Real Collaboration To Change Health Care Forever

There is such an organizational bias by many health care leaders that their approach to innovation, creative programming, and proprietary strategy is obviously the best route for their company because they may have helped author it. That may be a great way to have a homogenous battle cry that motivates closely aligned teams, but I often doubt if it creates many industry game changers that stick or grow. We have all been on the pulse of an organization where the command center operates like a one-way firehose to the field without interruption. I have fallen into that trap many times myself, when there is that “passionate rush” to operationalize top-down strategic opportunities that may have incremental impact at best.
When I spoke at the recent LTC 100 Conference in California this year, I called upon other industry leaders to consider their view of transformational breakthroughs as we shared what we believe is sacred at Signature. We disclosed our companies’ bets, socio-cultural theories that need to be considered, and battle cries that we believe can establish an organizational soul that might start a social movement.
After our talks, as we were making time to hear other presentations and visit competitors’ breakthrough sites, I came to several important conclusions that may seem radical at first glance, but with some reflection, I would love to hear your thoughts.
- There is not enough distinction between the chain organizations for the line staff stakeholders to really visualize major strategic differences between companies that senior leadership swear by and CEOs believe are obvious. Most of the real differences come from the ratio between the autocratic level, informal authorization matrixes, levels of non negotiables, and management styles that bleed into cultural differences.
- We need to find better ways to connect to line staff stakeholders to enhance real life skills, map realistic educational pathways, and incorporate surrogate emotional support in a fractured work space. Ideas like shared career tracks between provider organizations could eliminate the constant restarting obligation for the churned stakeholder, universal-based credentialing and certifications validate competency levels quickly, and non-proprietary performance standards raise the industry image against strong external forces.
- 75% of corporate programming has incremental impact at best because it was poorly designed, was not a strategic fit for many locations due to resource differences, unreasonable opportunity cost assumption to downline, and there was too much turnover, requiring a new bold agenda at every turn. Think back to all of the programs you were fed, you created or consumed – what sticks long, and where does it all go?
- The industry needs to realize we are in four to six segments that need a fresh look at the 5% standard management fee approach because the ability to develop deep completive advantage between segments make it a poor, dated assumption. Most facility operations that are best-in-breed or non-performing consume 50% more or less than that fixed standard, so it creates a social injustice that reinforces they pay for corporate overhead with no grounds.

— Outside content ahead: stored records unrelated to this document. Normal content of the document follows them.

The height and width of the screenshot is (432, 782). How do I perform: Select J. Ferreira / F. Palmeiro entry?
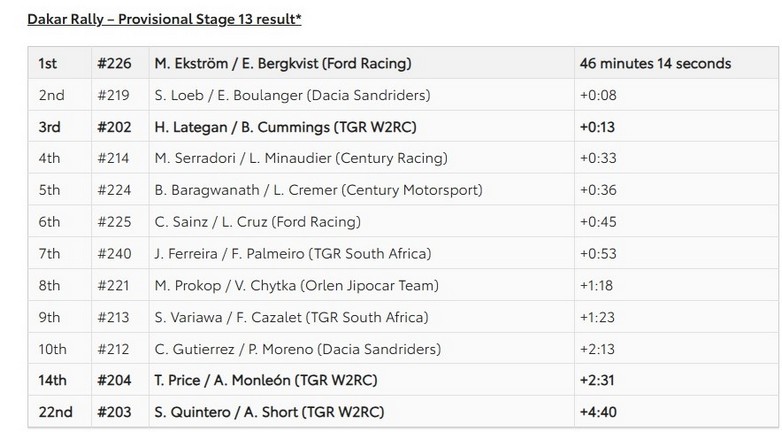(293, 254)
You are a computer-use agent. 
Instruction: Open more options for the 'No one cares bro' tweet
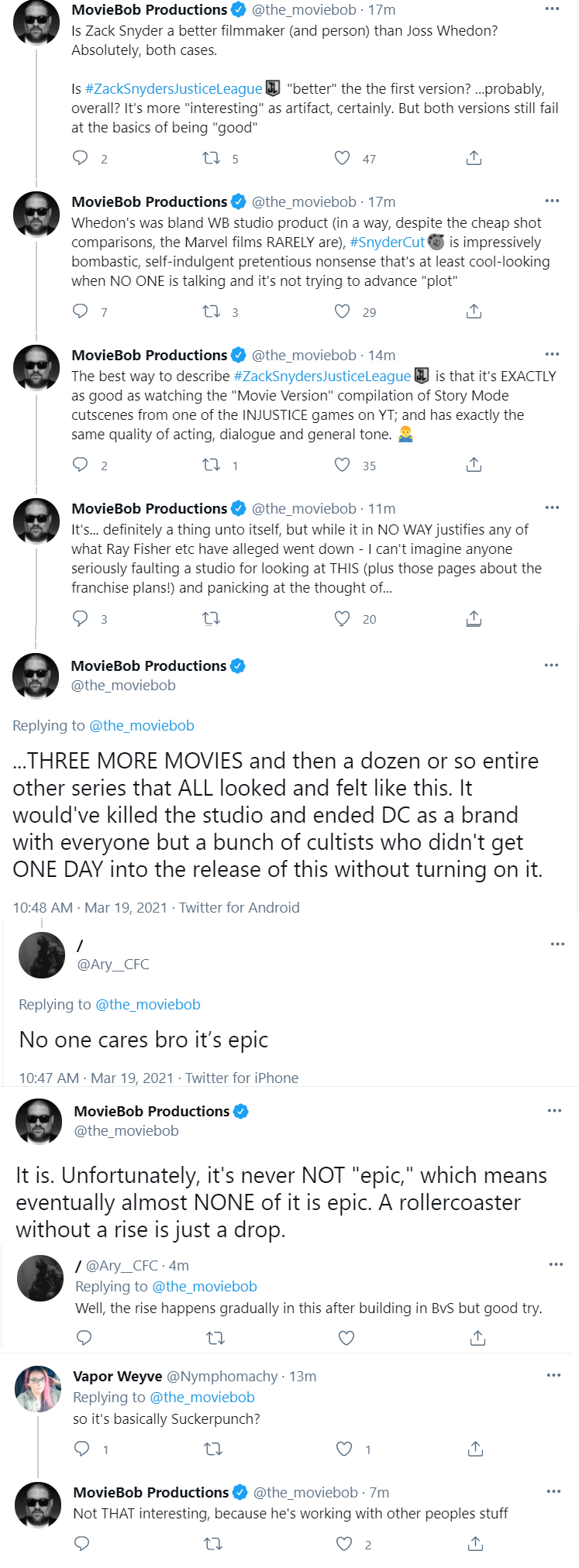tap(557, 944)

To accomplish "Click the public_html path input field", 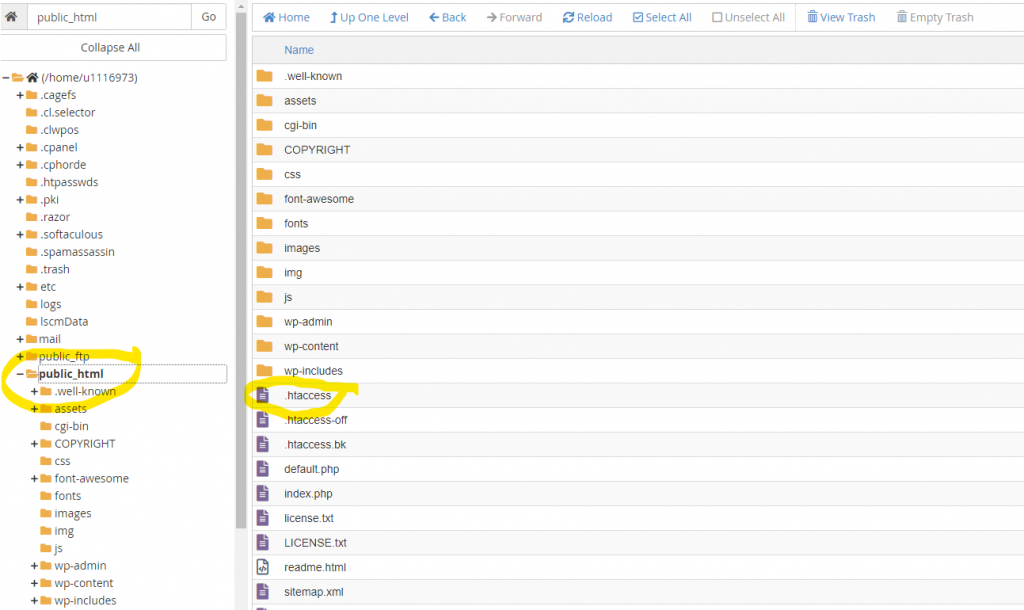I will tap(108, 17).
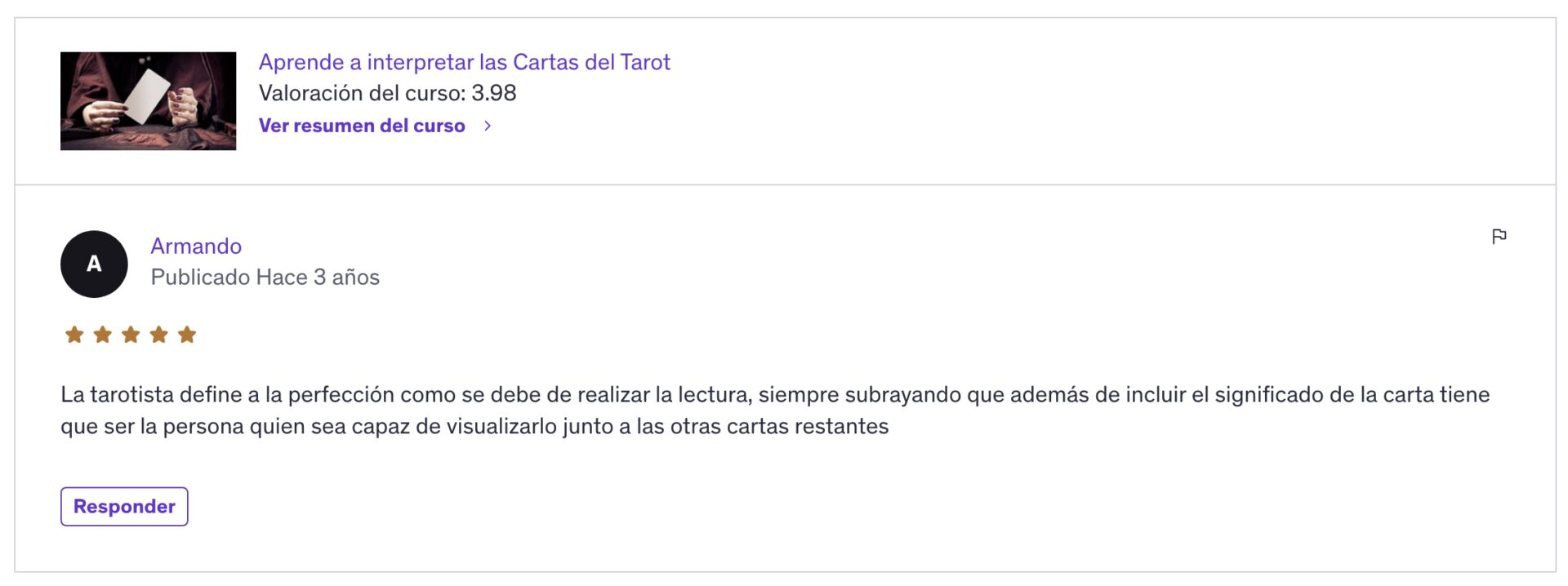Image resolution: width=1568 pixels, height=586 pixels.
Task: Click the second star of the review rating
Action: [x=103, y=335]
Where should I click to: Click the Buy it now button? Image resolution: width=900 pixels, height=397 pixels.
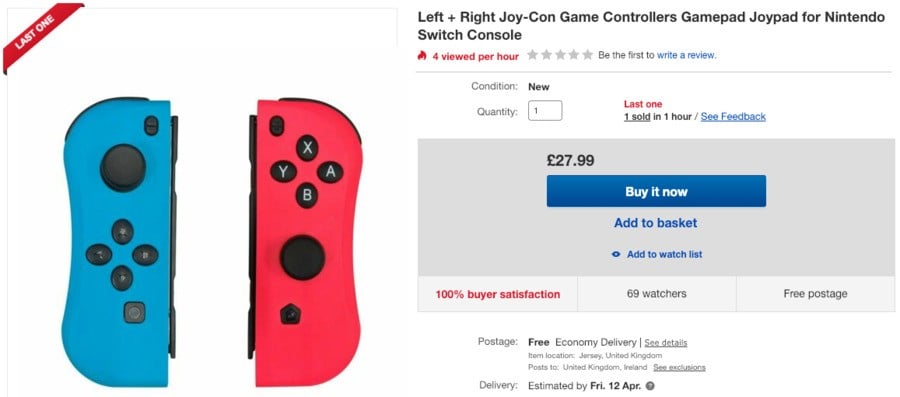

- Most of the existing organizational structures need to incorporate the new management models into permanent structures anyway for real transformation. New divisions to think about are innovation and design, lean and PI, customer experience and NPS, spirituality and medicine, market intelligence, media productions and digital communications, etc. so starting a semi-variable management structure will provide IRR metrics to fully understand what creates the new deltas we have to have to survive.
- I think the real game changers can come from strong collaboration structures driven by industry leaders because there is a new requirement for greater speed, a larger application base to draw from, and a dismantling of traditional organizational structures through new thoughts on shared services. Global industry leverage points are stronger through aggregation than stand-alone providers, and merging in relevant research structure is needed for unbiased breakthroughs.
- Lastly, right when our industry is ready for transformation because forces have merged to create it, government funding shifts and is cut. Liquidity and state funding is reduced while the federal deficit is growing, so it has been hard to capture all of the amazing opportunities that are sitting at our doorsteps that may be game changers.
- We see some emerging trends that Q12 engagement should be embraced more widely over employee satisfaction as a real diagnostic. Mid to larger chains need to see strategic segmentation as a real competitive advantage accelerator, need to reduce dependency on tenured recycled leaders by engaging other industries’ misplaced knowledge groups because their current approach creates unneeded inflation, blocks innovation and creates group-think in many cases.
At the same time, I decided to make several important field trips to locations that were generating so much buzz that I had to see it myself. First, I took time to visit other organizations’ innovative approach to dramatically improving the consumer experience. One was Carespring headed by the famed Barry N. Bortz, who brought military tenacity and discipline with a deep connection to his RN mother, who believed caregivers deserved a new day, which you could see imagery and unique environmental conditions. It was so impressive I actually felt envy and jealousy because it was more than just raising the bar, it was changing the game.
Secondly, in my hometown, I had been hearing about the ambitious plans of some of the best health care organizations anywhere in America –great national forces like Kindred, which is looking at aggressive integration, or ResCare, which is carving out low-margin, billion-dollar divisions at a steady pace.